Prof. Flaviano Jiménez Jiménez

No todo lo de antes era malo ni todo lo nuevo es bueno; hubo cosas malas en el pasado y también hubo cosas buenas; al igual que en el presente. Antes de la descentralización educativa, los directores de escuela tenían reconocida autoridad en la organización y funcionamiento de las instituciones bajo su responsabilidad, aun cuando todos los asuntos se resolvían en la Ciudad de México. Bajo estas circunstancias, las escuelas daban buenos resultados.

Con la descentralización, los directores fueron perdiendo autoridad debido a que, por una parte, funcionarios locales de nueva creación y, por la otra, la intervención sindical, los fueron desplazando en la toma de decisiones de la gestión escolar; dejándolos, únicamente, como operadores de los servicios educativos. El personal docente, manual y administrativo, fue impuesto a los directores, quienes han tenido que trabajar con lo que les asignan. En tal virtud, las escuelas se fueron demeritando, gradualmente, y como consecuencia, la educación también fue bajando. Los directores son fundamentales en la organización y el buen funcionamiento de las instituciones, pero sin autoridad no pueden garantizar en buen desempeño de las escuelas.

Desde 1992 a la fecha, esto ha estado pasando en los planteles públicos. Ocasionalmente, con adulaciones y alabanzas discursivas se ha pretendido dizque elevar la educación, sin lograr avances; porque, en gran medida, los directores de escuela han perdido autoridad, y no precisamente por culpa de ellos.

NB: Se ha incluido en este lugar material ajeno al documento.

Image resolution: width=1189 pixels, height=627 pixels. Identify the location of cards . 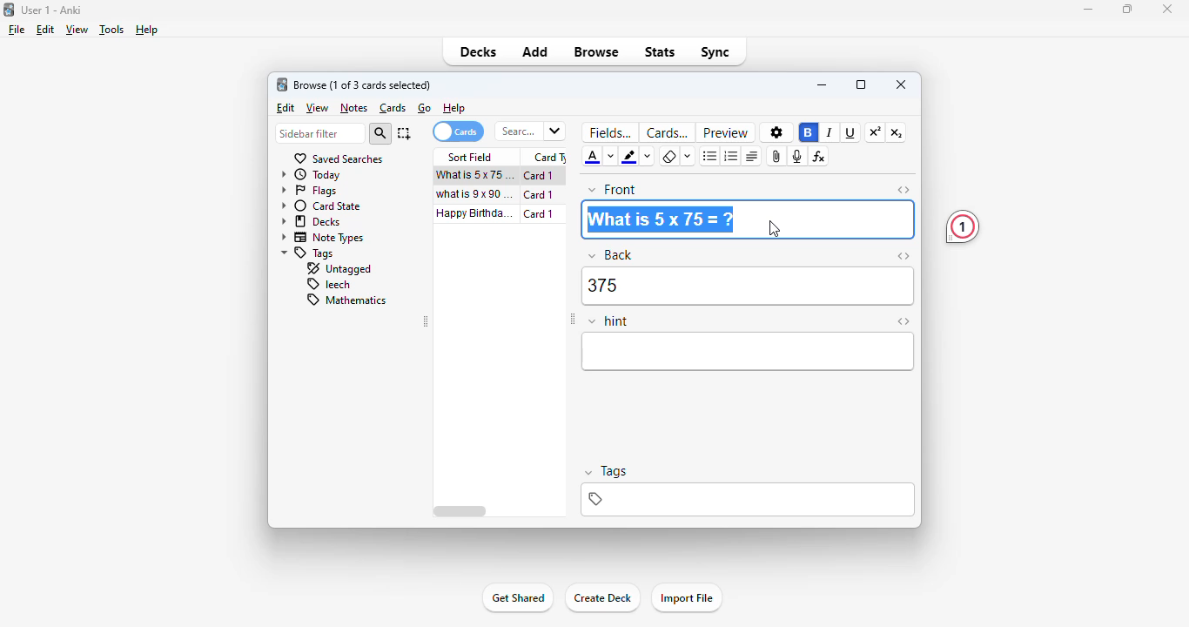
(667, 133).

El más reciente ejemplo de cómo se denigra la autoridad de los directivos escolares: con motivo del regreso a las clases presenciales para el 7 de junio, días antes, las autoridades locales (previa orden federal) indicaron a los directores de educación básica del estado que convocaran a su respectivo personal para integrar los Consejos Técnicos Escolares con el objeto de analizar, discutir y tomar el acuerdo si se retornaba o no a las clases presenciales, dependiendo de la situación imperante en cada institución; y que el acuerdo, de cada plantel, sería respetado. Con estas indicaciones, los directores reunieron a sus Consejos y tomaron el acuerdo de regresar a clases el día señalado; se establecieron comisiones de salud, así como criterios para la organización de los estudiantes en los salones. Directivos y docentes salieron de las reuniones de los Consejos de conformidad y dispuestos a reanudar las clases presenciales el 7 de junio. Pero…por la tarde noche del jueves 3 de junio, los maestros empezaron a recibir el comunicado que la Secretaria de Educación había determinado que el regreso a las clases presenciales era voluntario para los padres de familia, los estudiantes y para el personal educativo. Al día siguiente, viernes 4 de junio, muchos maestros se comunicaron con su respectivo director para hacerle saber que ellos continuarían atendiendo a los alumnos a distancia, toda vez que era optativo regresar o no a las clases presenciales. Los directores trataron de convencer a sus maestros para que cumplieran con el acuerdo en el Consejo de reanudar clases el 7 de junio; sin embargo, los docentes argumentaron que la autoridad superior determinó que el regreso a clases era voluntario; y fue voluntario a pesar de los esfuerzos de los directores. En pocas palabras, éstos quedaron ridiculizados. Confusiones y contradicciones como éstas son las que demeritan la autoridad a los directores; de poco sirve todo lo que hacen por organizar y hacer funcionar sus planteles cuando hay órdenes superiores que de un “plumazo” destruyen su trabajo; poniéndolos en evidencia ante su personal. Aparte de los directores, los que también pagan estos desaguisados son los padres de familia, los niños y la educación. Si las autoridades educativas realmente quieren mejorar la educación, deben devolver la autoridad a los directores de escuela y pensar dos veces antes de girar órdenes contradictorias que demeritan la educación.